TASK DETAILS:
Extract from the entries below, exactly as given, only the lines from the line containing "Where should I click to: Choose" to the line containing "Given: Click the speaker", both lines included.

Collected data:
#####
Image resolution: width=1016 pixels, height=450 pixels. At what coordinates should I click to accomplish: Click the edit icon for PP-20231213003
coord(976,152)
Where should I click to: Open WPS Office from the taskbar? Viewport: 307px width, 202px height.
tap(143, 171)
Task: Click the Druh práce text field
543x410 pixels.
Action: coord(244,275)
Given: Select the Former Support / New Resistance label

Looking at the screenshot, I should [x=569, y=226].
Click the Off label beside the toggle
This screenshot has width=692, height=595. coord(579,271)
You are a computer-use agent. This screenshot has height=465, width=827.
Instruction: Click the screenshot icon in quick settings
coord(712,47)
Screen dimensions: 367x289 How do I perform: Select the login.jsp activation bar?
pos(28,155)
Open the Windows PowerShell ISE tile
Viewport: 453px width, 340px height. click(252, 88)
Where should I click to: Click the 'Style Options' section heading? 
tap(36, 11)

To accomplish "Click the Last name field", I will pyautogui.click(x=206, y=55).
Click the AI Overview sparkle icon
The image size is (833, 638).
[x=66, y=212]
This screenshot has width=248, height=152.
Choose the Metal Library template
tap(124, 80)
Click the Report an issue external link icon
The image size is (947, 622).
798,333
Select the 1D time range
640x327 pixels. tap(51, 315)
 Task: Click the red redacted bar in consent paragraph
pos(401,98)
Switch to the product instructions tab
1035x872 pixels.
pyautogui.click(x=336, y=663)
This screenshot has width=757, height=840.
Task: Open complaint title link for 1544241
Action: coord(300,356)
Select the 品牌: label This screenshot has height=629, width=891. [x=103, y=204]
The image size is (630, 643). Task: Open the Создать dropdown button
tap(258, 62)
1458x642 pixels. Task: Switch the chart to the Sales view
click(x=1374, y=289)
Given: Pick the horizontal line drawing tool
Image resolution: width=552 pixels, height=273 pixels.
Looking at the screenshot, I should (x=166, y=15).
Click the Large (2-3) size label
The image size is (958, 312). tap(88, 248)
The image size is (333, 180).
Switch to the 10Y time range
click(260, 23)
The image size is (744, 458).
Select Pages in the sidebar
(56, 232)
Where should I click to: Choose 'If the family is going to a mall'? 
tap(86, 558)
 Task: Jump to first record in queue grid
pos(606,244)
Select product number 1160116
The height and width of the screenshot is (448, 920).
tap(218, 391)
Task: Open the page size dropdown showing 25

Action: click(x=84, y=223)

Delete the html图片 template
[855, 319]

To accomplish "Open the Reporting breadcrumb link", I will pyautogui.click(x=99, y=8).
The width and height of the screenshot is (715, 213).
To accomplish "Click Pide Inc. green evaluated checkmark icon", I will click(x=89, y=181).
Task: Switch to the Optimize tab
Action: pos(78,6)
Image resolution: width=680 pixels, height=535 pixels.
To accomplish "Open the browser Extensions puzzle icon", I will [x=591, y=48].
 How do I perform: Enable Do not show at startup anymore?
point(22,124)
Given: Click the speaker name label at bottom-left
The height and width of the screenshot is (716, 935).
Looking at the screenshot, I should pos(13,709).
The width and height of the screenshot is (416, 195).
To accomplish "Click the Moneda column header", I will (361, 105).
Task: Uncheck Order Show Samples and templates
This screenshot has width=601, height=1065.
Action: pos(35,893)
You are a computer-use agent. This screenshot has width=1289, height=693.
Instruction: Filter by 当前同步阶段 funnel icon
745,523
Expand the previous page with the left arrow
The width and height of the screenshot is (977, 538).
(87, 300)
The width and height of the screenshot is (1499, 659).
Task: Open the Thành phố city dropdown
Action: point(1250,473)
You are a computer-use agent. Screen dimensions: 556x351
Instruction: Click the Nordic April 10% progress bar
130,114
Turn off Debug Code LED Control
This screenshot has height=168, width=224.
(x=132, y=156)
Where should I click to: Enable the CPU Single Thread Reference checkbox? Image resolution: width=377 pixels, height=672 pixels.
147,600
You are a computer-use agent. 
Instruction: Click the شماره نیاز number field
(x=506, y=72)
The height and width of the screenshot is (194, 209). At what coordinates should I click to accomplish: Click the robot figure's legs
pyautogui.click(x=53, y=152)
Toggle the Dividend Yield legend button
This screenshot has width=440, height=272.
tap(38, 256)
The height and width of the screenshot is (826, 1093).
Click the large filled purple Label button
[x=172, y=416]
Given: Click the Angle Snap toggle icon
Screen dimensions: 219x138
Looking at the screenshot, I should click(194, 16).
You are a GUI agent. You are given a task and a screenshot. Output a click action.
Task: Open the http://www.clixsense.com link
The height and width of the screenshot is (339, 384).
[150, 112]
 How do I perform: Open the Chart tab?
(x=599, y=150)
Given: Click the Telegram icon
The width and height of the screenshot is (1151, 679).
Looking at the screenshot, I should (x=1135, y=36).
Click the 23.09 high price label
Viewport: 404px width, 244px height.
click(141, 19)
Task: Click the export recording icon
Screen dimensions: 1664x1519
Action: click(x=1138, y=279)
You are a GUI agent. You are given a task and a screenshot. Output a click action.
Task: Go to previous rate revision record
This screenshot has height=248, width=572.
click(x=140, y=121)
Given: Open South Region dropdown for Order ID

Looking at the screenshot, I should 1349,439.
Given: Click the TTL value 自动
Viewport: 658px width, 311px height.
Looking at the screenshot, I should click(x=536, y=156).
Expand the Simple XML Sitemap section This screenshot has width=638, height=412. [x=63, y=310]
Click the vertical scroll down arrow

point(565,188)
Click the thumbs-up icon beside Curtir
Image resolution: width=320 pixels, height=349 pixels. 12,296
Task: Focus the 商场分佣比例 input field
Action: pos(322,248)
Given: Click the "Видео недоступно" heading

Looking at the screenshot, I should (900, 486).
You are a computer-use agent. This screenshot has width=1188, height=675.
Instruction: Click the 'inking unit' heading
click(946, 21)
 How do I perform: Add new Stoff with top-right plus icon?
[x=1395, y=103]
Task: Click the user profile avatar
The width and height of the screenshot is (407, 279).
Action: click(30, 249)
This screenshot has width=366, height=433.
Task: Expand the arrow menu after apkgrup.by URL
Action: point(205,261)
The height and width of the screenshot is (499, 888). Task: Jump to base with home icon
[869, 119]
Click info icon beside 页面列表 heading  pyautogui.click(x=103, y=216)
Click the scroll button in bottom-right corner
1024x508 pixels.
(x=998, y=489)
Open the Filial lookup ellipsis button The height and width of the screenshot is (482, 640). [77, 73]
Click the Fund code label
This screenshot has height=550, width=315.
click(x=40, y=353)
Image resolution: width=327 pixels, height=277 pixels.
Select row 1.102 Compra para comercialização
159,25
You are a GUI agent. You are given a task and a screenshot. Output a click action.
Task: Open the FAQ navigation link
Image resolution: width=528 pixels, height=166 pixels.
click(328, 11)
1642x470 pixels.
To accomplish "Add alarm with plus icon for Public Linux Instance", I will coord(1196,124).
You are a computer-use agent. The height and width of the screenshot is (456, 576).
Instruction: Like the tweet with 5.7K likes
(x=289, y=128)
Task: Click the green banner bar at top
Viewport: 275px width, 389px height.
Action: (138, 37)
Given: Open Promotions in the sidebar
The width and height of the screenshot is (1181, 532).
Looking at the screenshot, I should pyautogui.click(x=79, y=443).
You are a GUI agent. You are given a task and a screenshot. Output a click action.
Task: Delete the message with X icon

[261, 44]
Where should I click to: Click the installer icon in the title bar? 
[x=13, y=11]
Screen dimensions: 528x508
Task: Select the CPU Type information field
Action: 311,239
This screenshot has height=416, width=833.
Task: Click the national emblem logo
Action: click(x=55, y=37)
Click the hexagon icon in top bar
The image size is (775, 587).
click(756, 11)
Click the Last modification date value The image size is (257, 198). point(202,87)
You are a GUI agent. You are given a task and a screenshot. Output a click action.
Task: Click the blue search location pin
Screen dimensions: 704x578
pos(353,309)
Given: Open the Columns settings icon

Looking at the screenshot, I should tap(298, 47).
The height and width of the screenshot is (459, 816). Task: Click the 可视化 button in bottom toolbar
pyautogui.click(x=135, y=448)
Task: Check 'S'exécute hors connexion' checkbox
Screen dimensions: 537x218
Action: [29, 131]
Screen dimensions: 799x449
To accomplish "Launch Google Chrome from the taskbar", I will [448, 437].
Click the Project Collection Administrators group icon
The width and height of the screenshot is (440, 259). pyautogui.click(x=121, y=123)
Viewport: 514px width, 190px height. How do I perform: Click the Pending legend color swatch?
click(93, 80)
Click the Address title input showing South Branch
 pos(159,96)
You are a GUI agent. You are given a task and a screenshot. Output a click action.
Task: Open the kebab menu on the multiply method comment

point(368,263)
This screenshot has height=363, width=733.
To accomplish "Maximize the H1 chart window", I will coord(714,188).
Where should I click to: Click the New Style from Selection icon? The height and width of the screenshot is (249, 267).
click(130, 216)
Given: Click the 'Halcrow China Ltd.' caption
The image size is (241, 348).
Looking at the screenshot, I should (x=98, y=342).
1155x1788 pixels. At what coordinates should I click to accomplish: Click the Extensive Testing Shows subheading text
#####
REPLY TO THE TASK:
Where should I click to: Choose 'If the family is going to a mall'? 
tap(86, 558)
 Task: Jump to first record in queue grid
pos(606,244)
Select product number 1160116
The height and width of the screenshot is (448, 920).
tap(218, 391)
Task: Open the page size dropdown showing 25

Action: click(x=84, y=223)

Delete the html图片 template
[855, 319]

To accomplish "Open the Reporting breadcrumb link", I will pyautogui.click(x=99, y=8).
The width and height of the screenshot is (715, 213).
To accomplish "Click Pide Inc. green evaluated checkmark icon", I will click(x=89, y=181).
Task: Switch to the Optimize tab
Action: pos(78,6)
Image resolution: width=680 pixels, height=535 pixels.
To accomplish "Open the browser Extensions puzzle icon", I will [x=591, y=48].
 How do I perform: Enable Do not show at startup anymore?
point(22,124)
Given: Click the speaker name label at bottom-left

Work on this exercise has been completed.